O dia a dia ao lado do perigo

O dia a dia ao lado do perigo

Todo dia o ajudante-geral Felix da Silva sai de sua casa na favela do Boi Molhado, atrás do Cemitério da Vila Nova Cachoeirinha, atravessa a rua, entra pelo muro da necrópole e caminha até chegar à Avenida Deputado Emílio Carlos, para pegar o ônibus e ir trabalhar. Passa ao lado de túmulos e já se acostumou com a situação. Nunca pensou, diz ele, que poderia correr perigo de contrair alguma doença por causa da água que escorre do morro. "Para mim, isso é água de alguma mina ou da chuva, que fica empoçada debaixo da terra e vaza", conta.

, O Estadao de S.Paulo

05 Abril 2010 | 00h00

Silva e uma infinidade de moradores dos núcleos vizinhos ao cemitério também fazem o mesmo percurso para cortar caminho. As vias da necrópole viraram passeio público. Tem dias que até mesmo crianças utilizam o local para empinar pipas.

* Entradas de dados coletadas *
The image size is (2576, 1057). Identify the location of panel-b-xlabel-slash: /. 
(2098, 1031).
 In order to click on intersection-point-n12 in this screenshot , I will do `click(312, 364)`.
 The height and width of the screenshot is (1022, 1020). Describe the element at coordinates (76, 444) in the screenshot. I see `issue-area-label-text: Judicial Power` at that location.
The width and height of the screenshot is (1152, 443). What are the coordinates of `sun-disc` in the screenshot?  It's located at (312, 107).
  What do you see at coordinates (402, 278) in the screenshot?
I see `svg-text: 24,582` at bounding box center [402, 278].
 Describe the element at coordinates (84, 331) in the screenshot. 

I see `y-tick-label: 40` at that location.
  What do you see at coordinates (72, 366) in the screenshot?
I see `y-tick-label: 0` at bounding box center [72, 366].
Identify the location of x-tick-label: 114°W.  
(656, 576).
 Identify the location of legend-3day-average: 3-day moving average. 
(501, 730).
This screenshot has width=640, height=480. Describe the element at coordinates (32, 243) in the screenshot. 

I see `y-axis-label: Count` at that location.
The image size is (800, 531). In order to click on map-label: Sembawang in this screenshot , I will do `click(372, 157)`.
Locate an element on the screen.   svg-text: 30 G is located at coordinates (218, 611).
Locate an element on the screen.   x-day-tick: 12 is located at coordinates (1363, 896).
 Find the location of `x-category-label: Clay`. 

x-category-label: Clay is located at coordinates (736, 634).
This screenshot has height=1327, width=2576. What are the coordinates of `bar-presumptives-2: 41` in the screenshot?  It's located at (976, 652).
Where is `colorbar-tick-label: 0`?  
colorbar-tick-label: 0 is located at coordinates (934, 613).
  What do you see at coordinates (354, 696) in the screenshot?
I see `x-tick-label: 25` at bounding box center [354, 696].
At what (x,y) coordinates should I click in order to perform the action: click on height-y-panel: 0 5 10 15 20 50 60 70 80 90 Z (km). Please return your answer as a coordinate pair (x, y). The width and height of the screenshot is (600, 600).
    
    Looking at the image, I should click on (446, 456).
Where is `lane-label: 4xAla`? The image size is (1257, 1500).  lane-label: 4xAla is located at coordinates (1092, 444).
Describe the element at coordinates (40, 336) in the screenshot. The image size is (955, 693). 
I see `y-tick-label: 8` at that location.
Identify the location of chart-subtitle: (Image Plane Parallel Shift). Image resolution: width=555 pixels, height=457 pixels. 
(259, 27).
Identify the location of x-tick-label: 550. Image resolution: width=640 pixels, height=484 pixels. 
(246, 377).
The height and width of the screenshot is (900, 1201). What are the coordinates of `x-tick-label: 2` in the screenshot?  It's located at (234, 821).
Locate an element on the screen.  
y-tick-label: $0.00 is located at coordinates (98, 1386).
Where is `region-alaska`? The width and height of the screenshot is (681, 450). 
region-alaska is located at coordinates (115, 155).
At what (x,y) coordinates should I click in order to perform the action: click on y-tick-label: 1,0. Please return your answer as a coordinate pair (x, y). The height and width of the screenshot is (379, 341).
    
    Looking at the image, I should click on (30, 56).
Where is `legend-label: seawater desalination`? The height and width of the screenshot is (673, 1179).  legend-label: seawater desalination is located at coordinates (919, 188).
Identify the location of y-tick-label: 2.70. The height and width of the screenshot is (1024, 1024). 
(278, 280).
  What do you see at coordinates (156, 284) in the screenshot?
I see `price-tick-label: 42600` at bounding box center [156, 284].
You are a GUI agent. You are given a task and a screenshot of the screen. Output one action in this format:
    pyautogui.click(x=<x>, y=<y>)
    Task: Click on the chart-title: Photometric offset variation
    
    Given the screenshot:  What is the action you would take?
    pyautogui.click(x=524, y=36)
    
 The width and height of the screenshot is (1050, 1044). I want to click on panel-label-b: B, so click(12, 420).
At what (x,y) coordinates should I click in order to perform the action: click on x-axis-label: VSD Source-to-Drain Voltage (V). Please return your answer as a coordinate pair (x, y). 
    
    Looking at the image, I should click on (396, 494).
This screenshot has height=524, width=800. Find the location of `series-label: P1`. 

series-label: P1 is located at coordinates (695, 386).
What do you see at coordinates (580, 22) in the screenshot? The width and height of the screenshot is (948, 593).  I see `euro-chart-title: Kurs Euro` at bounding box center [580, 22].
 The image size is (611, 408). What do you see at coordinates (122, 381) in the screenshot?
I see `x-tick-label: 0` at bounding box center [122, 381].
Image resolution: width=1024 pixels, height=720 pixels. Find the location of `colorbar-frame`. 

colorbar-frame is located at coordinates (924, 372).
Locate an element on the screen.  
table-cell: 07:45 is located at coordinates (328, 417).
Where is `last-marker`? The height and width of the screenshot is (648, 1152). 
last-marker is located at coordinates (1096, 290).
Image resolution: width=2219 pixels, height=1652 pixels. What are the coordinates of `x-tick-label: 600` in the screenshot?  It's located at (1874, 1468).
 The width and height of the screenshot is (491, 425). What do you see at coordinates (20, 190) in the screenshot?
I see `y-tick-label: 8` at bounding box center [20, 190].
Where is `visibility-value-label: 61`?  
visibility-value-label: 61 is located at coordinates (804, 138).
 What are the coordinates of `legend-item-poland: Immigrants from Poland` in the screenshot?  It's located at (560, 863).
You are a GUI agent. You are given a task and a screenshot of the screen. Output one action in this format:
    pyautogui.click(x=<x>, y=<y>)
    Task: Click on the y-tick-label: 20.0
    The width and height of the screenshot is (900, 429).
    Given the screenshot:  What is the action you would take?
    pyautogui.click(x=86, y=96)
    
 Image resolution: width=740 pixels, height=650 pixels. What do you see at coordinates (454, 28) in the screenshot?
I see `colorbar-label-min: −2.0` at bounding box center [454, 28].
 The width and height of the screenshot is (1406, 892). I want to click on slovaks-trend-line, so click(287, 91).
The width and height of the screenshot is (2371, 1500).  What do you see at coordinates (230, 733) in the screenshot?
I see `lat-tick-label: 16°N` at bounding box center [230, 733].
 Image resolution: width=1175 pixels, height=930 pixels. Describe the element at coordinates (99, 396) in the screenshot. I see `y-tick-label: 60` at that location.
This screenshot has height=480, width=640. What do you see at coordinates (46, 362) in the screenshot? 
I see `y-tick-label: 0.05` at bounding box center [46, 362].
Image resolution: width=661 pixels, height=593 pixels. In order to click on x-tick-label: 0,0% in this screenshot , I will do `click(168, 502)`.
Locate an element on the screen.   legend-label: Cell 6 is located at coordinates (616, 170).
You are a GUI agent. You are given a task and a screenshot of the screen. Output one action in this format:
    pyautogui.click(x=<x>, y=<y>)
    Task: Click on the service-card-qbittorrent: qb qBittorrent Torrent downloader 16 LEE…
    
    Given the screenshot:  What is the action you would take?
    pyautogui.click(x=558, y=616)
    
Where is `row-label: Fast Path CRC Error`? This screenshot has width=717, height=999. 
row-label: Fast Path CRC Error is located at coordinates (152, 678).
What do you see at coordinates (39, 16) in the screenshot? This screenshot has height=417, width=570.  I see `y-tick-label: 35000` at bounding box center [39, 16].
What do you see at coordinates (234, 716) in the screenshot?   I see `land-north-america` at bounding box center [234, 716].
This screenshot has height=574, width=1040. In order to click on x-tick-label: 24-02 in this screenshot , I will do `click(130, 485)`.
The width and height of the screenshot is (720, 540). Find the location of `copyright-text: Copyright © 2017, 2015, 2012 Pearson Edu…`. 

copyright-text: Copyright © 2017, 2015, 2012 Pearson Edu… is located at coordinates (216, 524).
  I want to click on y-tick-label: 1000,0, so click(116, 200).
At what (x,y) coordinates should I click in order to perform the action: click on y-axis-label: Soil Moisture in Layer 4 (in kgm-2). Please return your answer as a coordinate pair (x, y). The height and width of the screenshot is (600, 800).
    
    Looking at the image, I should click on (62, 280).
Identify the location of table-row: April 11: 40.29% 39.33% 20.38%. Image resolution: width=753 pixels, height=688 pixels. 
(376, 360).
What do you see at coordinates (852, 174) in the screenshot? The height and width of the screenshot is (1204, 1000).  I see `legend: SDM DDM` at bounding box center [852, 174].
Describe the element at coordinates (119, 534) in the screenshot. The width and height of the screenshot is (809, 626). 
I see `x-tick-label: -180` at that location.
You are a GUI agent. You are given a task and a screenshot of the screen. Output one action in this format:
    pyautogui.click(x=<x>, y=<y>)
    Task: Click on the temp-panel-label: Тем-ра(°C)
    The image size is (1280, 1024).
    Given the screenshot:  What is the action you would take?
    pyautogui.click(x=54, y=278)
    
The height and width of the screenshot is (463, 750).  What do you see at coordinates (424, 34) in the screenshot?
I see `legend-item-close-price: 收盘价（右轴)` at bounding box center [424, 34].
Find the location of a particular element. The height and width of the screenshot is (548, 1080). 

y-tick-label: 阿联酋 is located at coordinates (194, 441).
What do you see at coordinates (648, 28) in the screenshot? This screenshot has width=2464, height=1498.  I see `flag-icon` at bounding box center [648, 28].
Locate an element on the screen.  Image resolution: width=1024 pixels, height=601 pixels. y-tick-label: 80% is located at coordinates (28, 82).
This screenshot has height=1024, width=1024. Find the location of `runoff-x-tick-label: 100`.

* Enunciado *
Escreva a continuação da reportagem sobre os moradores que cortam caminho pelo Cemitério da Vila Nova Cachoeirinha, a partir da última frase apresentada.

* Resposta *
"A gente ganha uns 20 a 25 minutos cortando caminho por dentro. Agora vou tomar cuidado com onde piso", explica a diarista Rubineia Macedo.

Uso irregular. Já no Cemitério da Vila Formosa, uma mina d"água dentro da área de sepultamento é utilizada por moradores vizinhos e até por moradores de rua que vivem ao lado dos muros do local. "Eu vou pegar água para jogar nas plantas. Antes a gente bebia, mas agora paramos", conta a aposentada Maria Emília Vasconcelos, que mora na Rua Maria Vieira Ribeiro, na lateral do cemitério.

José Adilson Cerqueira Silva, que vive há 52 anos na mesma rua, diz que, quando era criança, pegava peixinhos no córrego que saía da mina dentro do cemitério, mas hoje não utiliza mais o líquido. "Antes o pessoal tinha até poço em casa. Mas hoje tem tudo água encanada. Muita gente ainda usa a água da mina para lavar o chão, para as plantas. Até os mendigos vão tomar banho lá." / E.R.